The problem: Go through the material and copy each line that includes "agent".

Records provided:
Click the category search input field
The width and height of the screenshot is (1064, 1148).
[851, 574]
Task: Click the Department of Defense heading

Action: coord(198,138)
==
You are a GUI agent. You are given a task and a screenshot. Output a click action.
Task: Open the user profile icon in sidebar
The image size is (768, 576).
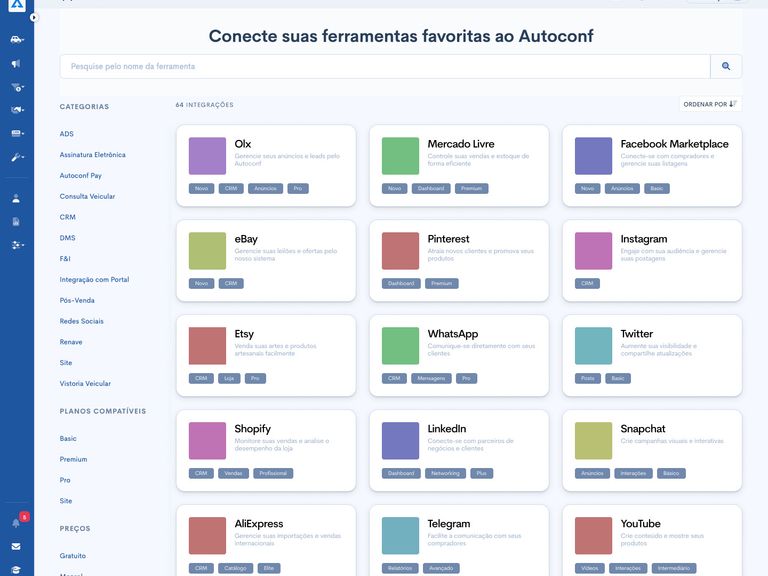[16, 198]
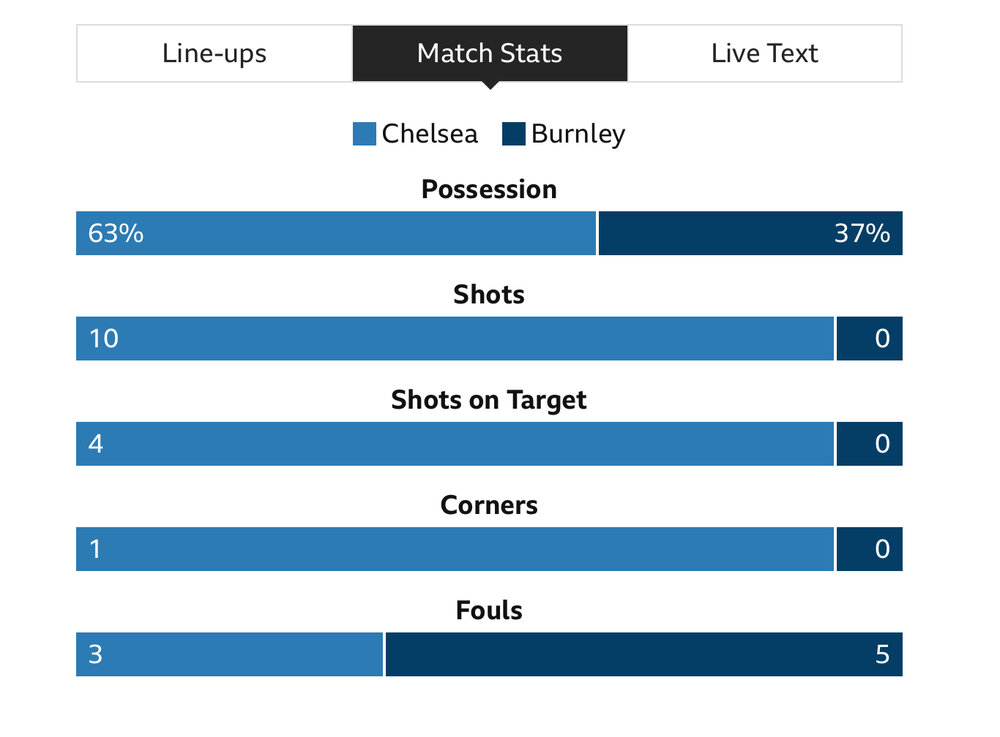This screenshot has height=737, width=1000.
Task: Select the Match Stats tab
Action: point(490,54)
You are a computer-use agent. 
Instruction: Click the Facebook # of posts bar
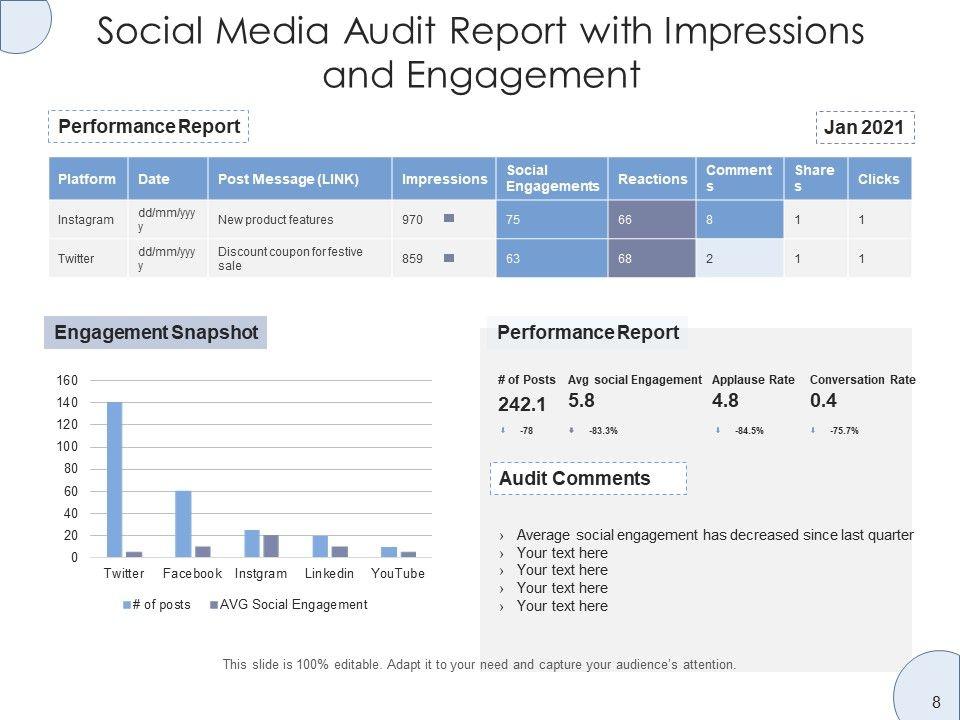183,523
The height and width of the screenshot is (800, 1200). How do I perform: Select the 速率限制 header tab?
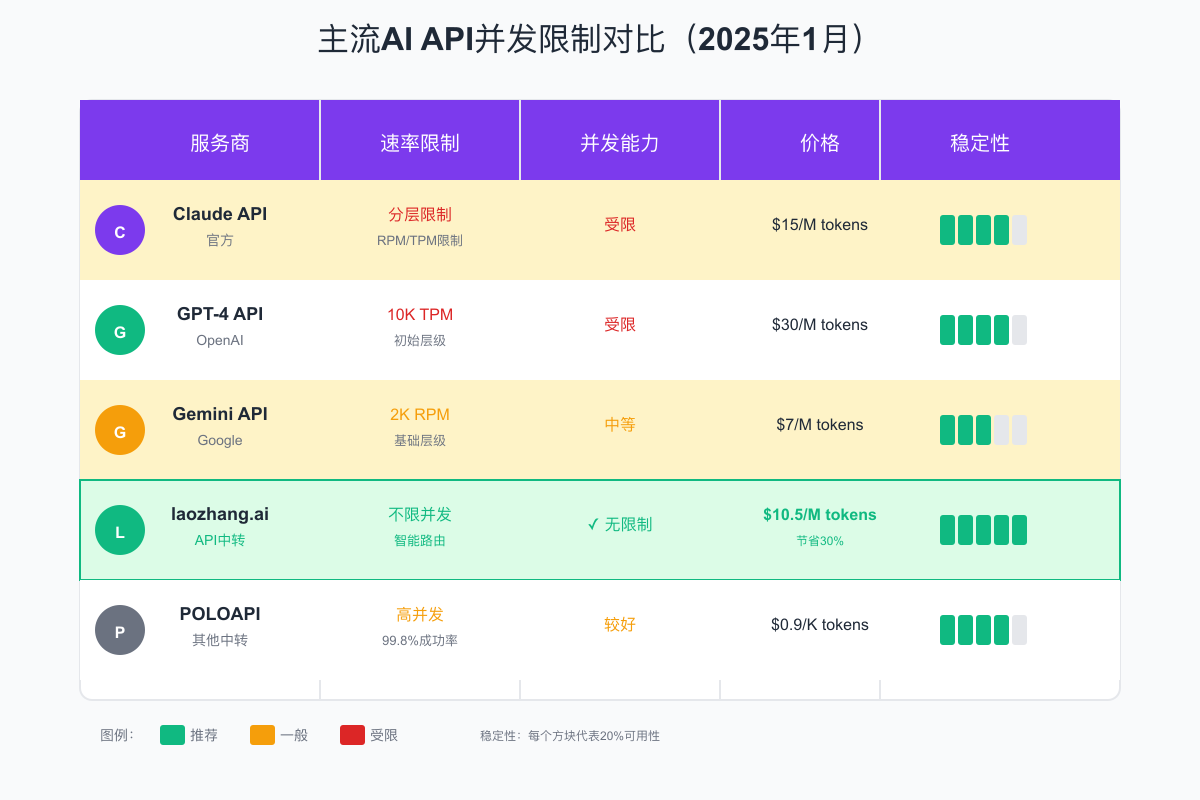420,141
==
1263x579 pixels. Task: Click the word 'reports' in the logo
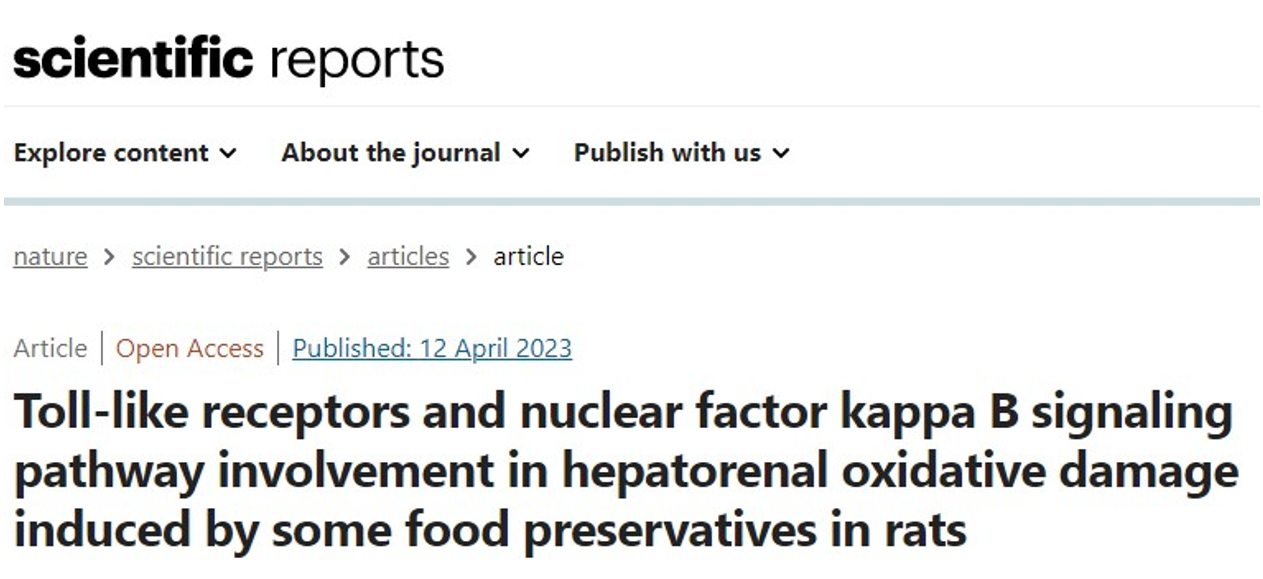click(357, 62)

Written answer:
You are a GUI agent. You are given a task and a screenshot. Output a click action.
You are a computer-use agent. 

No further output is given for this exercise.